Fitjar (Norwegian pronunciation: [fitːjar] ( )) is a municipality in the county of Hordaland, Norway. The municipality covers the northern part of the island of Stord and surrounding islands, while the municipality of Stord covers the southern part of the island.


King Haakon I of Norway (Haakon the Good) maintained his residence at Fitjar. The Battle of Fitjar (Slaget ved Fitjar på Stord) took place in Fitjar at Stord during 961 between the forces of King Haakon I and the sons of his half-brother, Eric Bloodaxe. Traditionally, important shipping routes have passed through the area, and the municipality contains several trading posts dating as far back as 1648. Fitjar was separated from Stord in 1860. There have been discussions about a possible reunion of the two municipalities, but no decision has been made.


The municipality (originally the parish) is named after the old farm Fitjar, since the first church was built there.
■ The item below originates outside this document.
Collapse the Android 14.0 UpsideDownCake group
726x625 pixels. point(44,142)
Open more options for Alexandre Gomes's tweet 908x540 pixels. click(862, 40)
The name is the plural form of fit which means "vigorous meadow". Before 1900 the name was written "Fitje".


The coat-of-arms were granted in the late 1940s. The arms show a Viking helmet. The helmet and the color are derived from the belief that King Håkon the Good wore a golden helmet at the Battle of Fitjar in 961.[2]


Fitjar Church was built during 1867 over the site of the old stone church that had been demolished. Stone blocks taken from the old stone church were used as foundations for the present day church as well as for the walling enclosing the Churchyard. Opposite Fitjar Church is Haakon’s Park (Håkonarparken), the location of a sculpture of Haakon the Good sculpted by Anne Grimdalen. The statue was erected during 1961 at the one thousand year commemoration of the Battle of Fitjar.[3]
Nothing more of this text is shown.